West York board narrowly OKs Lunch and Learn
The heavily debated Lunch and Learn program at West York Area High School was approved Tuesday night by a 5-4 school board vote.
Nearly half of the board members attempted to delay program's launch for a year, but those in favor of approving it advocated for trusting district officials.
"I think the high school administration is ready for this," Superintendent Todd Davies said, noting that it's a decision he believes the district will look back on with pride.
At a community forum last week, several parents and taxpayers spoke out about the program, which would create an 80-minute block during the day in which students would split their time between lunch and options such as meeting with teachers, quiet study and extracurricular activities.
That was after hundreds signed petitions both for and against the proposed program.
A few dozen taxpayers showed up to Tuesday's board meeting and applauded board members who echoed their prior concerns about safety, how the program's success would be measured and whether it had academic merit.
Shawn Harlacher, of West Manchester Township, gave the sole public comment on the program Tuesday night, reinforcing one of the residents' biggest concerns: transparency.

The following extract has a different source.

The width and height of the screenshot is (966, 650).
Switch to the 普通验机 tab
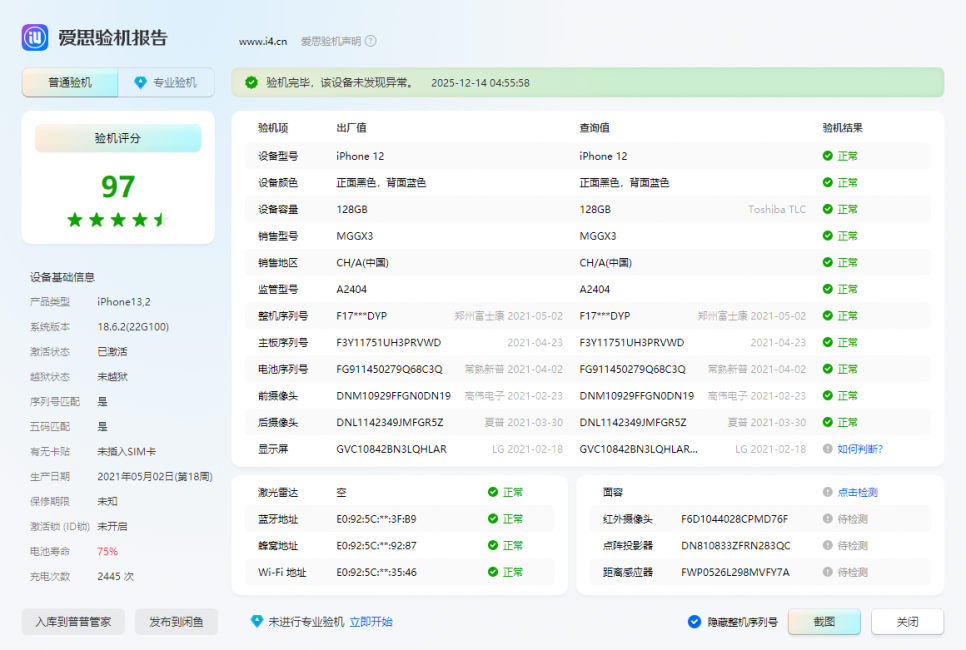[69, 82]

"There's a lot of questions that are unanswered that the community has," he said.
Board Vice President Jeanne Herman said the district is due for a class schedule change in the 2020-21 school year, and it would be better to push back Lunch and Learn a year so both of those changes can happen concurrently.
"Waiting builds trust and allows for parent involvement and buy-in," she said.

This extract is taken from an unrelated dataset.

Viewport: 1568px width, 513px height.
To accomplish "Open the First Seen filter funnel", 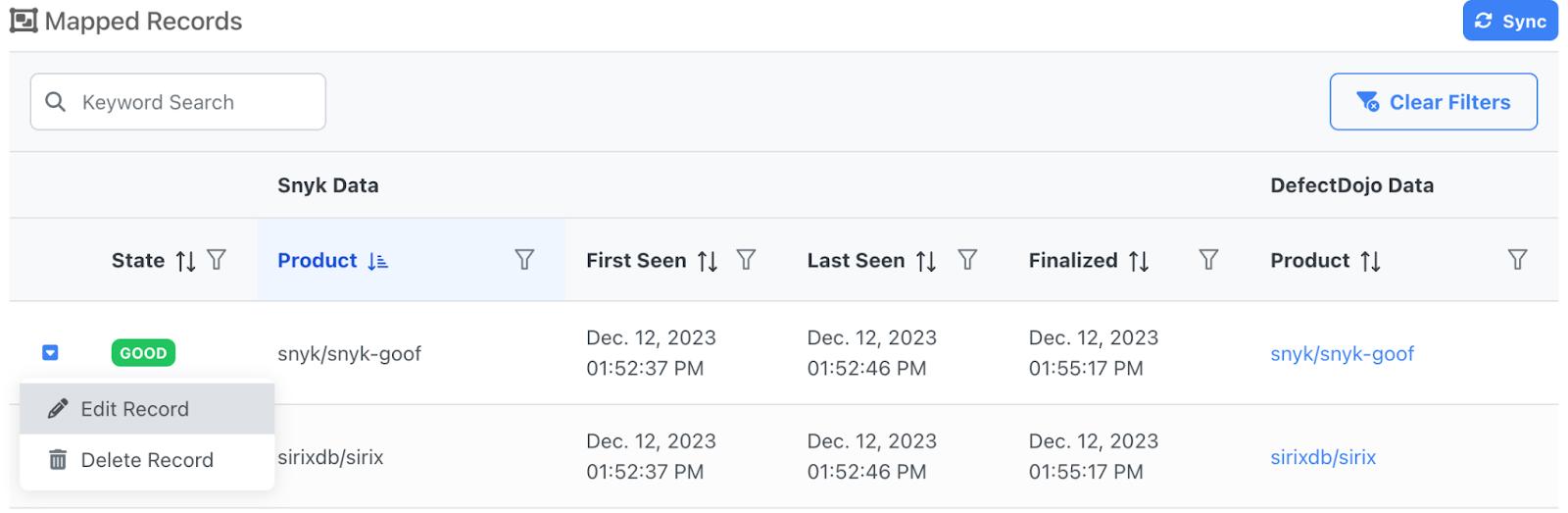I will 746,260.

Four board members — Herman, Douglas Hoover, Donald Carl and Suzanne Smith — voted to postpone the program's rollout for a year.
But they were out-voted by the five members in favor of an immediate launch.
Board member George Margetas said if the administration and staff believe the program is ready to go this year, the board should trust them.
"When your engine's messed up — I'm not a mechanic, I take it to the shop," he said.
But Hoover countered that this administration has only been in the district for a year, and although the board has supported Davies' long-term plan, this program was not part of that.
Smith said after listening to parents and following up with her own research, she agrees there are some gaps with safety, measurement of success and unanswered questions.
Board member Lynn Kohler said it's not the board's place to be concerned with how the program would work — that's for staff and administration to do.
"Successful sports teams are ones that all the players know their role," he said.
He addressed the public's desire to be more involved, saying the board's opened up committee meetings to the public and held meetings more frequently. Members want to know how better to communicate with residents, he said.
"I hear you guys saying that you hear (residents), but I don't really think you're listening," Carl said.
Herman challenged the assertion that it's not the board's place to interfere because, she said, citing local board procedures, "the board shall act as the general agent of the residents."
And sometimes the board is the only voice parents have, Carl added.
Margetas said it's not like the administration threw the idea at a dart board. It's been on the agenda for six months, he said, and he's sorry the public didn't pick up on it.
This process helped the board learn effectiveness of communication, said board President Todd Gettys, and he encouraged people to come to committee meetings early on. The Educational Program Committee will address scheduling, he said.
"If you bring parents in, you bring that perspective in too soon," he said, because the decision needs to be made for all students — not based on concerns for select groups, such as student-athletes.
The program's immediate rollout was approved 5-4, with the same four members who voted for the postponement opposed.